The Doctor sighed, and turned from the screen. He hung his jacket up on the coat rack. He patted his celery kindly before moving back to the console.
The vast gray room was empty. No Tegan. No Turlough. No one.
The room seemed terribly sad, somehow, humming emptily into the nothingness.
He was dead. All of him were dead. Dead or changed.
The pink band itched again, distantly. He fought the urge to rip it off.

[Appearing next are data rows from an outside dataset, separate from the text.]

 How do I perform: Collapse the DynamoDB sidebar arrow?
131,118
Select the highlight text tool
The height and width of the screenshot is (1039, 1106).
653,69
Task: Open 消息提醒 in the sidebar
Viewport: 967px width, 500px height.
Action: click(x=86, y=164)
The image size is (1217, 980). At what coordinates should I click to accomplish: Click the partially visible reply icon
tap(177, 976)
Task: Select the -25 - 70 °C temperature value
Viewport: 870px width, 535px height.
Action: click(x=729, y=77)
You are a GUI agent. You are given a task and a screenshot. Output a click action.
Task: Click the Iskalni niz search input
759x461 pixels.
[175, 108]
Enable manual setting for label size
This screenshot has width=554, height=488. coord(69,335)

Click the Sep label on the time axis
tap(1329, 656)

It was, quite possibly, the only reason he was still alive, unlike the rest of himselves.
He promised himself he'd never do this, but there was nothing, no one left. Not even himself.
The Doctor squared his shoulders and moved to a particular part of the console. He moved his hands in a strange gesture, fast and quick, in the air above the panel.
A lever appeared where there had been none before.
It was absurdly large, with a round, gleaming knob.
He stared at it, long and deliberating. Then, with both hands, he slowly lowered the lever and stepped away from the console.
The Time Rotor, the neon, crystalline heart of the console, floated upwards until it hovered just above his head. One of the hexagonal panels of the console sank into the floor, leaving the gaping white emptiness in the middle.
The light in the room dimmed, solemnly.
The Doctor closed his eyes and stepped into the center of the console.
He felt panic swell inside him as the console closed around him, but then he felt something sooth him, a quick, gentle brush of calm upon his mind.
And then he was gone.
Behind him, in the empty console room, a little red light began to flash incessantly.